Et puis enfin, les premières réunions, des questions ouvertes, des réponses éloquentes ou consensuelles selon les groupes, selon les intérêts et ce we, un marathon d’enquêtes avec les travailleurs migrants, chez eux, dans leurs communautés, que nous avons parfois du chercher pendant des heures avant enfin de mettre la main sur le premier ouvrier et puis sur des centaines parfois désireux de rendre compte de leur situation, parfois craintifs que ces révélations arrivent aux oreilles des employeurs qui risqueraient de les virer, ou pire, de les déporter. Qu’importe pour certains, cela ne sera pas la première fois et ils reviendront encore et toujours parce que les plantations auront toujours besoin de travailleurs haïtiens à exploiter et qu’eux, auront toujours besoin de travail pour essayer d’assurer la survie de leur famille en Haïti.

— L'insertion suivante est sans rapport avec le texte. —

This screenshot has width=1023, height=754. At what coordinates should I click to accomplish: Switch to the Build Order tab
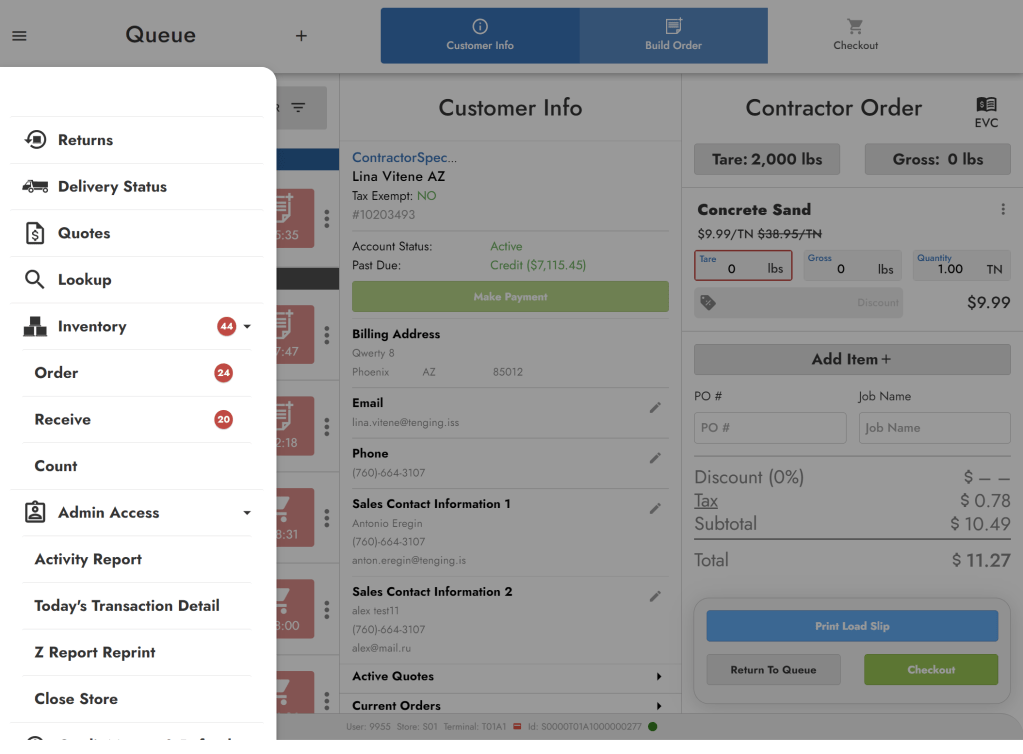pos(673,36)
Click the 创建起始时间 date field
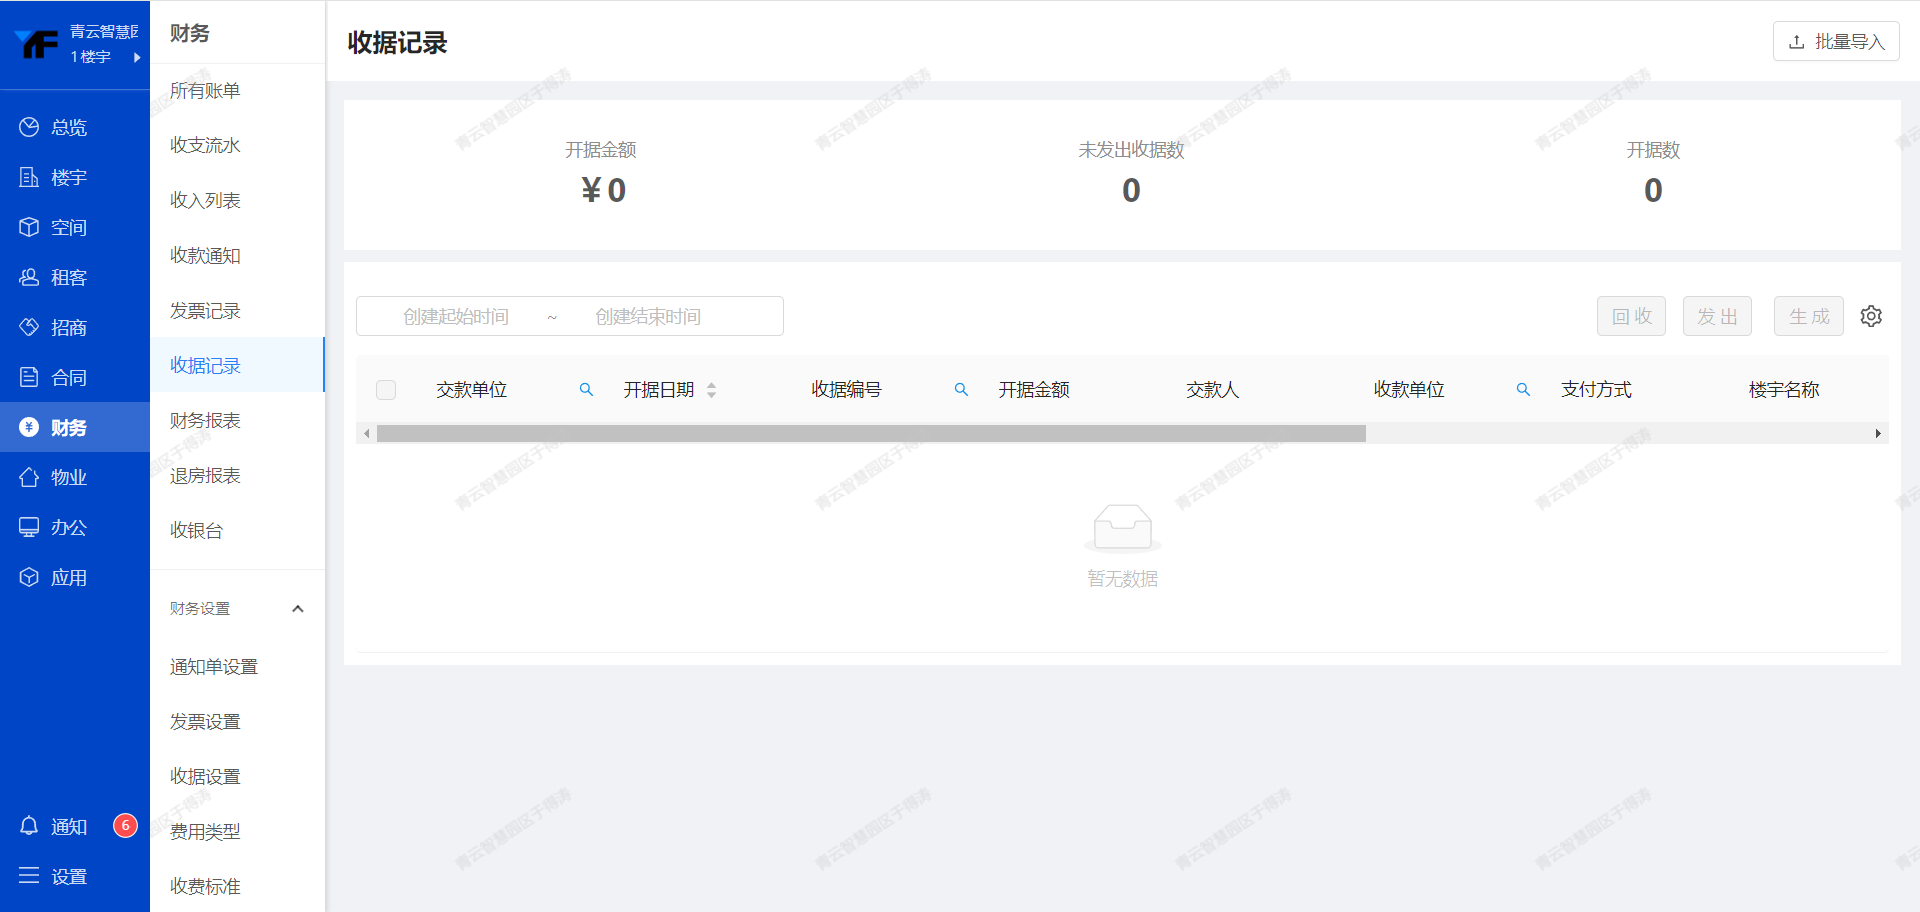Image resolution: width=1920 pixels, height=912 pixels. pyautogui.click(x=456, y=316)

Je pourrais vous donner mes impressions mais j’anticiperais les résultats de l’investigation, je me tromperais peut être car il convient de dépouiller les questionnaires, de mettre sur pied les statistiques, de croiser les différentes sources d’informations et de les analyser au regard de la législation de référence… mais ce que je peux déjà vous dire c’est que ces gens vivent dans des conditions déplorables, qu’ils sont soumis, pour la majorité, à une exploitation terrible et que leur condition de sans-papier induit non seulement la précarité dans laquelle ils vivent quotidiennement, mais également un traitement discriminatoire et abusif de la part des autorités dominicaines (police, armée, autorités de la migration, état civil –puisque les enfants haïtiens nés sur le territoire dominicain se voient refuser la nationalité dominicaine faute pour leur maman d’être documentée, et ce au mépris du ius soli encore prévu par la Constitution jusqu’à l’approbation définitive de la substitution de celui-ci par le ius sanguini …- écoles –puisque les enfants apatrides se voient également refuser l’accès à l’enseignement, etc) ainsi que de la part d’une certaine frange de la population dominicaine toujours hostile à l’envahisseur haïtien.